Inferpedia - an encyclopedia of the missing

AI-generated conjecture · below the evidence/publication boundary

← All conjectures · Philosophy, theology & the schools

Debating from memory

Status: Anticipated · untested

Status is derived only from the shepherd-authored triage/prediction data above -- community submissions and claims are a separate overlay and can never change it (see the participation panel below).

This is a proposed connection between two domains, generated by a language model. It is not an article and not evidence: it sits below the evidence/publication boundary. A quantitative prediction and a named kill-dataset are attached (when registered) so the claim stays falsifiable rather than merely evocative.

Claim (verbatim)

A quodlibetal disputation was live theatre, with questions taken from the floor twice a year, while the Summa was composed at a desk surrounded by books; this conjecture joins the psychology of retrieval under time pressure to citation statistics. Live genres should concentrate citations on the small memorized core of authorities, while composed genres can afford the long tail that only shelved books supply, so the same master on the same topic should look measurably narrower when improvising. Masters made it so because the art of memory stores few authorities deeply, and a public determination could not wait for a book to be fetched. If this holds, citation concentration becomes an instrument for detecting which surviving disputations were actually performed and which are literary fictions wearing disputational clothing.

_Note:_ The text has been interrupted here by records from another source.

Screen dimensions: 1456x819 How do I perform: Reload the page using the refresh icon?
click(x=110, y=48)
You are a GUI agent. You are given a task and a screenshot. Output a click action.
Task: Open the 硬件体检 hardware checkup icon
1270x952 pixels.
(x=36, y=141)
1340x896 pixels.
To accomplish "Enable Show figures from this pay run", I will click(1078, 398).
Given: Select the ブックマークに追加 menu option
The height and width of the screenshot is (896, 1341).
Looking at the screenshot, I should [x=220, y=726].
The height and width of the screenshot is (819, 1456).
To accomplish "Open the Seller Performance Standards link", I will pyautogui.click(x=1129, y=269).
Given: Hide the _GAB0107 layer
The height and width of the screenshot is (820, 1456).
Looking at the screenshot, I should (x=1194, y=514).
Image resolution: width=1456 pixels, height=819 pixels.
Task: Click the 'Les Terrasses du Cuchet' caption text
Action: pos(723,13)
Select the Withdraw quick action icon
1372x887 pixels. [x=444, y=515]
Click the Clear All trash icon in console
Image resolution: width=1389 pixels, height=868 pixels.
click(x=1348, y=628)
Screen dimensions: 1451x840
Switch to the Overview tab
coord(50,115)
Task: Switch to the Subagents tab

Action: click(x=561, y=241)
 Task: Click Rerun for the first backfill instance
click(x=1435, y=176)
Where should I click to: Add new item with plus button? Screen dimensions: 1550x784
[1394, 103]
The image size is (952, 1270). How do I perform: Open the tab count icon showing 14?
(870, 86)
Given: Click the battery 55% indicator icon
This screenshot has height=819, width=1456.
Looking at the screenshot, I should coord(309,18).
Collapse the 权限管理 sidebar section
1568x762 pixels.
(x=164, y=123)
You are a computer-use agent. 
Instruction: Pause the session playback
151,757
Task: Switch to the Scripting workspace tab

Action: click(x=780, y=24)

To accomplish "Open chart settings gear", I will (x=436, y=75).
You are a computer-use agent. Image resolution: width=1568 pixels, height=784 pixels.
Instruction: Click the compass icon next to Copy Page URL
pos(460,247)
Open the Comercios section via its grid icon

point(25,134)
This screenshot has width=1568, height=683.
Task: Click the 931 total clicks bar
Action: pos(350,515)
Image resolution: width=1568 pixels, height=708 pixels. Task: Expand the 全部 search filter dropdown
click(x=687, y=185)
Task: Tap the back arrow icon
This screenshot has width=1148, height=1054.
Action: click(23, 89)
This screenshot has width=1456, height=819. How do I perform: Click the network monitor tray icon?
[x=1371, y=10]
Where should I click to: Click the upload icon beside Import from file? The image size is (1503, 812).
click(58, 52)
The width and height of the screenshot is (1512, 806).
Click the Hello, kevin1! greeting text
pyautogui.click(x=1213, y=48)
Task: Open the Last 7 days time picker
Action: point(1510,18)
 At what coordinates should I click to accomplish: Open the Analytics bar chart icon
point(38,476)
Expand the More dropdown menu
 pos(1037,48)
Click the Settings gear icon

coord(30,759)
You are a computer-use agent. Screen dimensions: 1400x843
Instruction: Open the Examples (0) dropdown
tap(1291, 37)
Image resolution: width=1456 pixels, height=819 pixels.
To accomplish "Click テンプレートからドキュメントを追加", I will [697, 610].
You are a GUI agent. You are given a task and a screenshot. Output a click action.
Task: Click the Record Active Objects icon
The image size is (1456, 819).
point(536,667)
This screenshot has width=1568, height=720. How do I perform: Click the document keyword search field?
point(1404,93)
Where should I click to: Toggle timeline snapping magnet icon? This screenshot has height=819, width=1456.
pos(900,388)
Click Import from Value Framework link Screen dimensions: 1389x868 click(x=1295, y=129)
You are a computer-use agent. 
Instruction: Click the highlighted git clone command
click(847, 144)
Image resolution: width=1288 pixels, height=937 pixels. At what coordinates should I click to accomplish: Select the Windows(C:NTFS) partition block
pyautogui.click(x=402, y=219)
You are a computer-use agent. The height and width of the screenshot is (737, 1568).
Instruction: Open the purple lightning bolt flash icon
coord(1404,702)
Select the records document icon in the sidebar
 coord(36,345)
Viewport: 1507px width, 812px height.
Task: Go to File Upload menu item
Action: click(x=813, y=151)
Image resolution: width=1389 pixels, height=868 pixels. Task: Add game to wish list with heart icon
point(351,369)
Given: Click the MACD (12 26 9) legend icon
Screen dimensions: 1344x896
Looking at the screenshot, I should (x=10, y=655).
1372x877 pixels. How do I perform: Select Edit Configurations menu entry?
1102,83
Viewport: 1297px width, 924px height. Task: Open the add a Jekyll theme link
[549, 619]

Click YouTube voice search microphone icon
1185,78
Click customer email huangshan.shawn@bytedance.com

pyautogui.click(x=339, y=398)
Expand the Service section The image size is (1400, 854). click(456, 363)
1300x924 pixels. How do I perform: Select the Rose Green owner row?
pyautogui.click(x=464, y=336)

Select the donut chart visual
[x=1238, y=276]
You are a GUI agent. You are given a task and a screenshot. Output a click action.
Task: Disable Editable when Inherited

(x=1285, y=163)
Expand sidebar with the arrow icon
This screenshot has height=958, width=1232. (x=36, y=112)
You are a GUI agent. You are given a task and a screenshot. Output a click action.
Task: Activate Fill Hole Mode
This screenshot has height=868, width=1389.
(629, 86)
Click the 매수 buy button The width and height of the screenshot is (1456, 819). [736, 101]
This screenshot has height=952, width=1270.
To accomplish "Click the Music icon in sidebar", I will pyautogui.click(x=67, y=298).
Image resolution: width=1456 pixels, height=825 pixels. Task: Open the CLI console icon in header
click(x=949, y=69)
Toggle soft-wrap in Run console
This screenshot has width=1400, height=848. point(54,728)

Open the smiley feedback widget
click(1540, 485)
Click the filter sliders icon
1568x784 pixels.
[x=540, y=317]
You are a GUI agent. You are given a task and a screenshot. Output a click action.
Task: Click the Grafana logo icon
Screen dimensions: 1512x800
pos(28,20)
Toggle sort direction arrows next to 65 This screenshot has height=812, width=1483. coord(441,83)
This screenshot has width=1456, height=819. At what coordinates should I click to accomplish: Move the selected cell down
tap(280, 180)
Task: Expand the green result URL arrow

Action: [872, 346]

Prediction clause (verbatim)

Primary clause (verdict follows it): matching quodlibetal articles in the Aquinas citation corpus to Summa theologiae articles on the same topics, the share of citations going to the top five authorities is higher in the quodlibets by at least 10 percentage points (equivalently, a significantly higher Gini of the authority distribution). Secondary clause: the quodlibets' authority set is a near-subset of the topic-matched Summa authority set. Statistical test with topic-matched pairs.

Kill-dataset (verbatim)

The Aquinas citation corpus, comparing Quodlibeta contacts against topic-matched Summa theologiae contacts.

Nobody has run this test. The kill-data is named above. If you can run it — or you know the paper that already settles it — claim the kill or submit the prior. Kills and priors are credited here, by name, as they come in.

In the atlas

This conjecture is bridged, as an L1 lead, onto these Inferpedia subject pages.

Provenance

Run: Fresh agent generation · model: claude-fable-5

Generated blind by claude-fable-5 in a single Write with no file reads, web access, or database queries; all context was supplied inline in the launching prompt.

Novelty / leakage triage

anticipated in the literature — this exact test has never been run

The quodlibet's live, spontaneous character vs desk-composed genres is thoroughly documented (Wippel, Glorieux, Schabel), and Carruthers establishes that performance rested on a deeply trained memorized core. The Gini/top-five concentration contrast is un-run, but both the mechanism and direction are anticipated by this literature.

Predictions

No prediction registered yet.

Weigh in

No community feedback yet.

Add your take

Posted immediately (spam is removed). Community feedback is never an adjudicated verdict and never changes this conjecture's triage label or status above.

Working on this?

Sign in to claim this conjecture and let others know you're working on it.